Considered is thermal protection of the concave surface within an internal passage, which models the leading edge cavity of vanes or blades of stationary or aero engine gas turbines. Included along the internal surface are different arrangements of V-shaped ribs to further augment surface cooling heat transfer rates. Impingement jets are employed for the cooling, which are configured so that associated cooling air exits the cavity through a crossflow outlet and an array of staggered film cooling holes. The curved part of the asymmetric, concave target plate features a constant radius and connects to straight lines on the pressure and suction sides. Addressed are H/Djet values of 2.7 and 4.0, and Reynolds number Re values of 18,000, 24,000, and 30,000. A maximum crossflow configuration is utilized wherein the coolant flow exits the cooling passage through the film cooling holes and from one end of the passage, as the opposite end is blocked. Different surface configurations are investigated, including 4 V-ribs in four different positions, 8 V-ribs in one position, and a smooth surface of the leading edge cavity. Each V-rib geometry consists of a regular V-rib pointing upstream. A transient thermochromic liquid crystal (TLC) technique is employed to obtain spatially-resolved surface heat transfer data on the internal wall of the leading edge cavity. Resulting experimental heat transfer data are used to validate and verify CFD simulations. Employed for this purpose are steady-state 3D RANS simulations obtained using the OpenFOAM Version 7 numerical code with a kω-shear-stress-transport (SST) turbulence model.

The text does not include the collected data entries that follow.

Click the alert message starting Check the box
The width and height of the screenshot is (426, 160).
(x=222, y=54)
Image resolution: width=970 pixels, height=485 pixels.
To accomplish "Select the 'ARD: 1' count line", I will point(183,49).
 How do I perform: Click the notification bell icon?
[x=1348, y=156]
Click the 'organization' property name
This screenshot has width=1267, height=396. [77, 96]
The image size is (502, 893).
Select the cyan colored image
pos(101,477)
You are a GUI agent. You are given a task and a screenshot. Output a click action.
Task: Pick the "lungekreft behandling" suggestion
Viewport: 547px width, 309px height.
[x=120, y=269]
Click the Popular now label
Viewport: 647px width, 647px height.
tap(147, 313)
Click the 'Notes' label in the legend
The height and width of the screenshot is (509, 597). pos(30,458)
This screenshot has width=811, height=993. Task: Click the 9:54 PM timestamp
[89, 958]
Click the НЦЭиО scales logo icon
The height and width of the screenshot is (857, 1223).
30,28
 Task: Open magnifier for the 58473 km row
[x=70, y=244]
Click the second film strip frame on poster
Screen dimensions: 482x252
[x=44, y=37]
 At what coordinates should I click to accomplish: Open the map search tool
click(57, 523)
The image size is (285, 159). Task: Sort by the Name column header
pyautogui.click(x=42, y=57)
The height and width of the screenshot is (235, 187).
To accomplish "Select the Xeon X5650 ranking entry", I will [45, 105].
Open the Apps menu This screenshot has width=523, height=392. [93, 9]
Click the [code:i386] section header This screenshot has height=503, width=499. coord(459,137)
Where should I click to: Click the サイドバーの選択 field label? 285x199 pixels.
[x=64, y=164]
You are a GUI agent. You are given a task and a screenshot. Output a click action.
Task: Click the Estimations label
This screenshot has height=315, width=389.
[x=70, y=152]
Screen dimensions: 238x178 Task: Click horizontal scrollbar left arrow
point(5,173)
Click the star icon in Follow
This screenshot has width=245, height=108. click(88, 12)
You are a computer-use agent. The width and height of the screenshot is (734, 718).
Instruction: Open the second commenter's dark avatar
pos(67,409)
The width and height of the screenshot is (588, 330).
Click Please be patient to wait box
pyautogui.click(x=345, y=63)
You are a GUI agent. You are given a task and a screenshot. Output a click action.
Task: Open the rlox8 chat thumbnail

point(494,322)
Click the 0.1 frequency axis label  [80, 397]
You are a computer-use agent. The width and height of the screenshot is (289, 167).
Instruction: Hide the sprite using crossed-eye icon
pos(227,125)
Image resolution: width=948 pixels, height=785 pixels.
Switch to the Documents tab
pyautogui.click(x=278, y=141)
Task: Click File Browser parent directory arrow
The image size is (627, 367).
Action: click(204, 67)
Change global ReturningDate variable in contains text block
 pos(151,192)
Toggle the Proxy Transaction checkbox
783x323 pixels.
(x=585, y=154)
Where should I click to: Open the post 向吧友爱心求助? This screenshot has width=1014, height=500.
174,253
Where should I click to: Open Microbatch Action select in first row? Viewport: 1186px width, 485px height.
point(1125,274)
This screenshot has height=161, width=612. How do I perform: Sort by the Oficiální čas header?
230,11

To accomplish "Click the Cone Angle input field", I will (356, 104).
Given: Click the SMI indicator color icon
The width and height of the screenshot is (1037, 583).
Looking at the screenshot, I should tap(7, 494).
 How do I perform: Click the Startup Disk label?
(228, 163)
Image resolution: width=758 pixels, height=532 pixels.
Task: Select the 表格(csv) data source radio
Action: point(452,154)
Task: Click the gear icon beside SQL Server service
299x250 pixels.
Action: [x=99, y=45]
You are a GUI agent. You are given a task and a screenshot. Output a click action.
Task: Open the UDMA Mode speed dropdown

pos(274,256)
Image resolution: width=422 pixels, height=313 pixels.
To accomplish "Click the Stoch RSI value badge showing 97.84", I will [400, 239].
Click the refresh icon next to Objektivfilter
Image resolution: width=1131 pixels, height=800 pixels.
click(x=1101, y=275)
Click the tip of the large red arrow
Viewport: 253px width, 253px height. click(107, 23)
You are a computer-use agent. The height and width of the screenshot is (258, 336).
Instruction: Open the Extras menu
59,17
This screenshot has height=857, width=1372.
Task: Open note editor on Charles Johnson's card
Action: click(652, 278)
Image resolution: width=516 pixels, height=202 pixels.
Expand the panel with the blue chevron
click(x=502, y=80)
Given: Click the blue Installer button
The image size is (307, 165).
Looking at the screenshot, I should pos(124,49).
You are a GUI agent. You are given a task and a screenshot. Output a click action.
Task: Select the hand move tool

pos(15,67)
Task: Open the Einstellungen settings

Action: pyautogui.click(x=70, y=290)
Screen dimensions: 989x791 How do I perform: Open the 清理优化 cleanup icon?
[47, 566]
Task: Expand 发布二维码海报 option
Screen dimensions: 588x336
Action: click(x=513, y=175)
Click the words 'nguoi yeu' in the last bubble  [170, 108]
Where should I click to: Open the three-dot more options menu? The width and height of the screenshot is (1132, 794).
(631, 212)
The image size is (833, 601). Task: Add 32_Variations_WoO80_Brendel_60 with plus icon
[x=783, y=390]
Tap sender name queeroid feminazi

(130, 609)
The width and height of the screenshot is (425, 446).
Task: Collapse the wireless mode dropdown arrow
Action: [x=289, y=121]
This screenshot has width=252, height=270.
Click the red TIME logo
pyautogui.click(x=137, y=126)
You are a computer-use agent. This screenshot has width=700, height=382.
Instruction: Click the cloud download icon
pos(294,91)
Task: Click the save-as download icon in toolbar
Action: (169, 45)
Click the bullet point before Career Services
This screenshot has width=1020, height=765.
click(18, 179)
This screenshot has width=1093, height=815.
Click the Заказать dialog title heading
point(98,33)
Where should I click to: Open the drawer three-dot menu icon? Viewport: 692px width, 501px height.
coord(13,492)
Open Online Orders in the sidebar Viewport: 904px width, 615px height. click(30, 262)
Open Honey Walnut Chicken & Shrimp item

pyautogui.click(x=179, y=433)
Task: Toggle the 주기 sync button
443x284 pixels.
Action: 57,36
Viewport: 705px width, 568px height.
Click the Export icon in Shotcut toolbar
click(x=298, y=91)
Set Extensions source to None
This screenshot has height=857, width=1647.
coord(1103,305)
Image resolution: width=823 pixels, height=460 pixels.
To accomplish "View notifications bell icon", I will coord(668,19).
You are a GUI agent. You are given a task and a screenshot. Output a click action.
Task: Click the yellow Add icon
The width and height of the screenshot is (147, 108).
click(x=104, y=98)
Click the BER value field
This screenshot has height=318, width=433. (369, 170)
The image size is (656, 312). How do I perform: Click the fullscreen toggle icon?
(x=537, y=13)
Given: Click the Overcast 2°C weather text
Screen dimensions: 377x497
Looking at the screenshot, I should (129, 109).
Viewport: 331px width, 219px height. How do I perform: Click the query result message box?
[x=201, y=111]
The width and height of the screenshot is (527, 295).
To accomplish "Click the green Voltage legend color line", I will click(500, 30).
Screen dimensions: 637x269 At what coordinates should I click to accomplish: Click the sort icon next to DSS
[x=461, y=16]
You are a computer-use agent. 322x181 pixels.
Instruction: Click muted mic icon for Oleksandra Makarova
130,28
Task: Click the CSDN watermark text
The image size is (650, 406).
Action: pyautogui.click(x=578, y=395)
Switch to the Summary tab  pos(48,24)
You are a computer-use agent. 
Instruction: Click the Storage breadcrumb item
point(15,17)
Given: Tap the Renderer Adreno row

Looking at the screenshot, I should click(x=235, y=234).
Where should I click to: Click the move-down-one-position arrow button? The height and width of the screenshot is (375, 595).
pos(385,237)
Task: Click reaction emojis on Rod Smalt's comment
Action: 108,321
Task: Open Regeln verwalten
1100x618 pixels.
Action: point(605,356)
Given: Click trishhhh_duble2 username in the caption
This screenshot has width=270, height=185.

Experimentally-measured surface Nusselt number results indicate significant local enhancements adjacent to rib wakes, provided local crossflow velocity values are substantial. Local surface Nusselt number enhancements thus depend upon rib position, but local surface heat transfer increases are most strongly tied to magnitudes of local crossflow velocity. In contrast to these experimental results, CFD simulation results do not show significant variations as rib position is altered. The best thermal performance is associated with 4 V-rib arrangements in two positions, and 8 V-ribs in one position.